Correspondance de Voltaire/1755/Lettre 2900

Correspondance de Voltaire/1755
Correspondance : année 1755GarnierŒuvres complètes de Voltaire, tome 38 (p. 363-364).

2900. — À M. LE MARÉCHAL DUC DE RICHIELIEU.
Aux Délices, près de Genève, 2 avril 1755.

On me mande que mon héros a repris son visage. Il ne pouvait mieux faire que de garder tout ce que la nature lui a donné.

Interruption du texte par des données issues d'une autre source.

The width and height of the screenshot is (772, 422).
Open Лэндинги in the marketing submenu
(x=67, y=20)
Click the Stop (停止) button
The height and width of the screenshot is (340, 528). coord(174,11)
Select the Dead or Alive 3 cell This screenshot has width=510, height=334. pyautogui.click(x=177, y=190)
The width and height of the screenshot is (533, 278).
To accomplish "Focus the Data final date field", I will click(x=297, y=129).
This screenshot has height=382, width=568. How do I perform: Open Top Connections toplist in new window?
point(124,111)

Vous êtes donc quitte, monseigneur, au moins je m’en flatte, de votre maladie cutanée. Il était bien injuste que votre peau fût si maltraitée, après avoir donné tant de plaisir à la peau d’autrui ; mais on est quelquefois puni par où l’on a péché.

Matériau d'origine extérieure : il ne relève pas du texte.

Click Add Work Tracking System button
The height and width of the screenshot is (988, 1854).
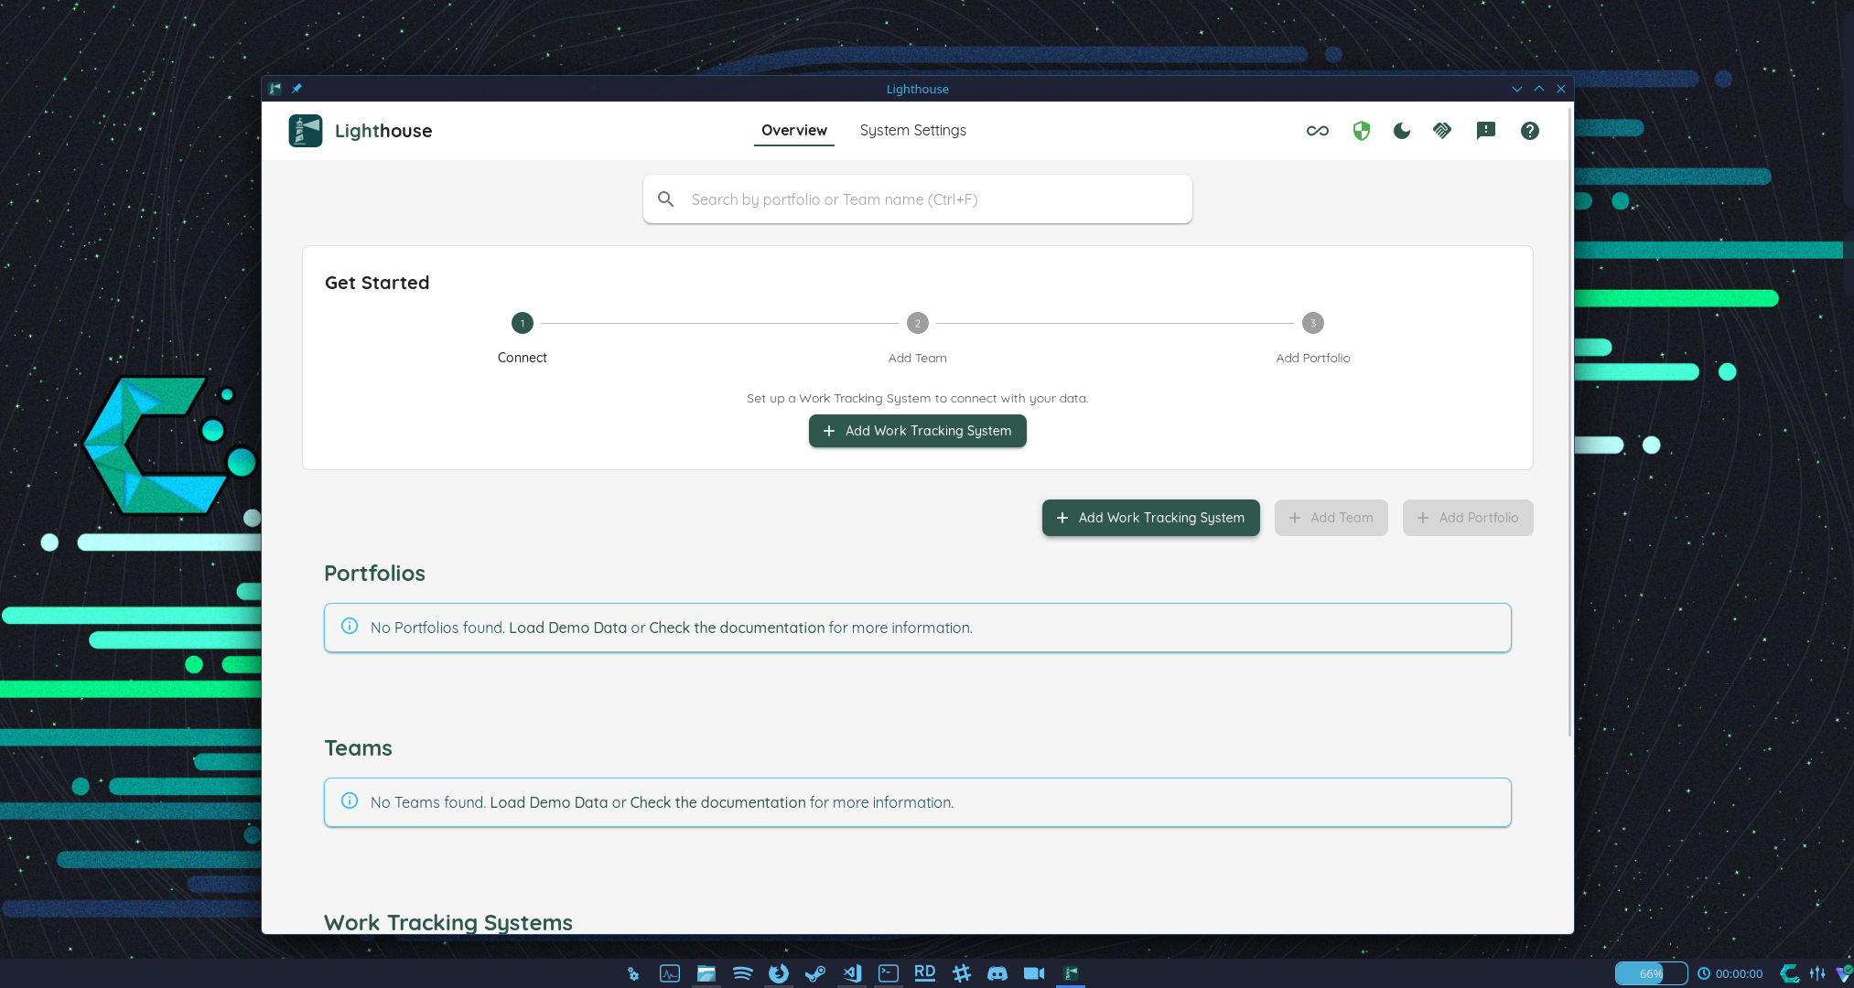coord(917,431)
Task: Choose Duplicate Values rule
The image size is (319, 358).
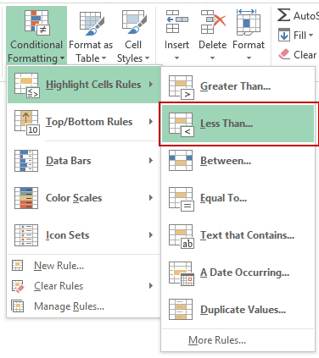Action: (238, 310)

Je me mêle aussi d’avoir une dartre. On dit que j’ai l’honneur de posséder une voix aussi belle que la votre ; si j’ai, avec cela, un érysipèle au visage, me voilà votre petite copie en laid.

Un grand acteur est venu me trouver dans ma retraite : c’est Lekain, c’est votre protégé, c’est Orosmane, c’est d’ailleurs le meilleur enfant du monde. Il a joué à Dijon, et il a enchanté les Bourguignons ; il a joué chez moi, et il a fait pleurer les Genevois. Je lui ai conseillé d’aller gagner quelque argent à Lyon, au moins pendant huit jours, en attendant les ordres de M. le duc de Gèvres. Il ne tire pas plus de deux mille livres par an de la Comédie de Paris. On ne peut ni avoir plus de mérite, ni être plus pauvre. Je vous promets une tragédie nouvelle, si vous daignez le protéger dans son voyage de Lyon. Nous vous conjurons, Mme Denis et moi, de lui procurer ce petit bénéfice dont il a besoin. Il vous est bien aisé de prendre sur vous cette bonne action. M. le duc de Gèvres se fera un plaisir d’être de votre avis et de vous obliger. Ayez la bonté de lui faire cette grâce. Vous ne sauriez croire à quel point nous vous serons obligés. Il attendra les ordres à Lyon. Ne me refusez pas, je vous en supplie. Laissez-moi me flatter d’obtenir cette faveur que je vous demande avec la plus vive instance. Il ne s’agit que d’un mot à votre camarade. Les premiers gentilshommes de la chambre ne font qu’un. Pardon de vous tant parler d’une chose si simple et si aisée ; mais j’aime à vous prier, à vous parler, à vous dire combien je vous aime, à quel point vous serez toujours mon héros, et avec quelle tendresse respectueuse je serai toujours à vos ordres.